Open Access

α-Amylase inhibitory activity of some traditionally used medicinal species of Labiatae

  • Hedieh Safamansouri1,
  • Marjan Nikan1,
  • Gholamreza Amin2,
  • Parisa Sarkhail3,
  • Ahmad Reza Gohari1, 4,
  • Mahdieh Kurepaz-Mahmoodabadi1 and
  • Soodabeh Saeidnia1, 4Email author
Journal of Diabetes & Metabolic Disorders201413:114

DOI: 10.1186/s40200-014-0114-1

Received: 30 June 2014

Accepted: 20 November 2014

Published: 2 December 2014

Abstract

Background

Natural α-amylase inhibitors of herbal origin are an attractive therapeutic approach to control post-prandial hyperglycemia via reducing the glucose release from starch and delaying carbohydrate absorption. These compounds are able to inhibit the activity of the carbohydrate hydrolyzing enzymes in the small intestine and potentially useful in control of diabetes. The enlarged Lamiaceae (Labiatae) family contains about 6,900 to 7,200 species worldwide and many species of this family possess medicinal properties and have been used traditionally for treatment of chronic illnesses including diabetes.

Methods

In the present study particular species of Labiatae family from the genera, Phlomis, Satureja, Salvia, Scutellarua, Stachys and Hymenocrater, which are growing wildly in Iran, selected to evaluate for possible in vitro α-amylase inhibitory activity, compared to acarbose as a positive control.

Results

The inhibitory activities of all the herbal extracts were varied from 1.9 to 18.6 (IC50, μg/mL). Additionally, the ethyl acetate extract of P. bruguieri (IC50 = 1.9 μg/mL) and the butanol extract of P. persica (IC50 = 3.6 μg/mL) exhibited the lowest IC50 values among all the species as the most potent herbal extracts, while the inhibitory activity of S. sahendica and S. macrosiphon (ethyl acetate extracts) as well as P. caucasica (butanol extract) on α-amylase enzyme was observed as weak and did not reach at least to the 50% of the enzyme inhibition level.

Conclusions

Taking together, P. bruguieri and P. persica among the Phlomis species can be the promising sources of α-amylase inhibitors. However, P. rigida, S. bizantina and H. bituminosus that exhibited moderate activity can be stand on second level of interest.

Keywords

α-amylase inhibitory Phlomis Satureja Salvia Scutellarua Stachys Hymenocrater

Background

Diabetes syndrome is a metabolic disorder, which causes congenital (type I insulin-dependent) or acquired (type II noninsulin-dependent) diabetes mellitus.
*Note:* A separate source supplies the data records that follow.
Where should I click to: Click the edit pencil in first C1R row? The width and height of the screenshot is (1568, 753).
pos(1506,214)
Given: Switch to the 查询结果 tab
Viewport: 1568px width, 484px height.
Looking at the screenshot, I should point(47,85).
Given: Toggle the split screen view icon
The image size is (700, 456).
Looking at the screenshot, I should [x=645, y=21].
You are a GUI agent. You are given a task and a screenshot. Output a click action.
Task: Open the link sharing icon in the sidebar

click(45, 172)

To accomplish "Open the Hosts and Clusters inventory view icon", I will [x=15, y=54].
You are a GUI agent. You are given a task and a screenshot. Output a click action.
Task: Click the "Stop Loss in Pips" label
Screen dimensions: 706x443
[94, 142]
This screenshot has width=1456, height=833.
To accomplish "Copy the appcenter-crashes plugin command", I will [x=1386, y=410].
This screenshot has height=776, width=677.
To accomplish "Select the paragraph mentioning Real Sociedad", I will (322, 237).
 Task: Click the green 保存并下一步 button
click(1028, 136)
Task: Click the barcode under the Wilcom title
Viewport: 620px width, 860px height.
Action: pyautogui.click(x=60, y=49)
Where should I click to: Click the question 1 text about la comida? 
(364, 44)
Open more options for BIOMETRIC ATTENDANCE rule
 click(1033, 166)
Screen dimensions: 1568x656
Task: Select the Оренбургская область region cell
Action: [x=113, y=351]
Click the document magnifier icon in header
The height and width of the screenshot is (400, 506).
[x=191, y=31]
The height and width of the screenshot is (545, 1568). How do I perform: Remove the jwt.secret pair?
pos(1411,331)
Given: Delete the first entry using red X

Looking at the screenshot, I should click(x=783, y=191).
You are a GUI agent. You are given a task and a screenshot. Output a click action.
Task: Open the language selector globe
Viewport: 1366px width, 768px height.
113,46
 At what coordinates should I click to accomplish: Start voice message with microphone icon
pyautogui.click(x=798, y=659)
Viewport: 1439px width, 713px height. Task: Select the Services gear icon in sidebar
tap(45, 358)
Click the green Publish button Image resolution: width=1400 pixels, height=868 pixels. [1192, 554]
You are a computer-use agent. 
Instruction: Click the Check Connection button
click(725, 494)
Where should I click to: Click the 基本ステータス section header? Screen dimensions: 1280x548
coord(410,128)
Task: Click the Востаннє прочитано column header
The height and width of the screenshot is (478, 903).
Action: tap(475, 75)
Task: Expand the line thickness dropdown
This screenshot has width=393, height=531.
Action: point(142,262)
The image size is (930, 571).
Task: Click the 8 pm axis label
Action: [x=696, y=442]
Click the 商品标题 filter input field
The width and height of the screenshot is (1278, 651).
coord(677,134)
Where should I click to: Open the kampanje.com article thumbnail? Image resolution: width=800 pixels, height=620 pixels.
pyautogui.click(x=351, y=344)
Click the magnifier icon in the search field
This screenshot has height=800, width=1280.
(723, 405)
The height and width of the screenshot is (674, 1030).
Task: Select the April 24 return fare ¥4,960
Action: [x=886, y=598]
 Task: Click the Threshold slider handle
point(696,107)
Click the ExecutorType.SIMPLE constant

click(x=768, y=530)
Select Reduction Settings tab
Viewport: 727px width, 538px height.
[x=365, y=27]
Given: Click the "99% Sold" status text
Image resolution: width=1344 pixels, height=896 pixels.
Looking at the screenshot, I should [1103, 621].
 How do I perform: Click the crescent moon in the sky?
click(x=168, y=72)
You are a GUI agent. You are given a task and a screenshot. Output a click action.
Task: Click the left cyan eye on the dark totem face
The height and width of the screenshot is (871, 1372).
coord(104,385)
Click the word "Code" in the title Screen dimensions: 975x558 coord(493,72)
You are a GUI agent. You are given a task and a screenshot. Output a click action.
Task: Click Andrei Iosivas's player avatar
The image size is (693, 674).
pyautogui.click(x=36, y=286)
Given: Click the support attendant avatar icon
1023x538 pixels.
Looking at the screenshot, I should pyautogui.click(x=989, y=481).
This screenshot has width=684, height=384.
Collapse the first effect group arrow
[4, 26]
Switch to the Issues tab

In this syndrome, the metabolism of food changes and the blood glucose concentration increases [1]. More than 346 million people worldwide are suffering from diabetes. According to the figures reported by the World Health Organization (WHO), 3.4 million people died from consequences of high blood sugar in 2004. As a matter of fact, diabetes in the world, especially in developing countries, is growing. There are many reasons for that but the most important one is obesity and lack of exercise [2]. More than 80% of diabetes deaths occur in low and middle income countries [3]. Diabetes is predicted to become the seventh leading cause of the death in the world by the year 2030 [4]. Healthy diet, regular exercise, maintaining proper body weight and avoiding tobacco use can prevent or delay type II diabetes [5]. Various therapies such as diet, exercise and drugs are now recommended for diabetes. Mechanism of medication for lowering the blood sugar is different. Drugs are not effective in the treatment of diabetes they just lower the blood glucose [6].

For this reason, a majority of both physicians and patients tend to apply complementary and alternative therapies such as herbal medicines to control blood sugar. One of the important ways to treat type 2 diabetes is lowering blood glucose levels after a meal. This means that after eating hyperglycemia is reduced by inhibition of carbohydrate hydrolyzing enzymes such as α-amylase and the absorption of glucose slows down from the gastrointestinal tract [7]. It has been reported that the extracts of medicinal plants that showed inhibitory properties of α-amylase enzymes were able to reduce the absorption of glucose, where they were administered with meal [8]. In the recent years, medicinal plants with lowering blood glucose activity have been attractive for the scientists in this area and studied in diabetes treatment [9].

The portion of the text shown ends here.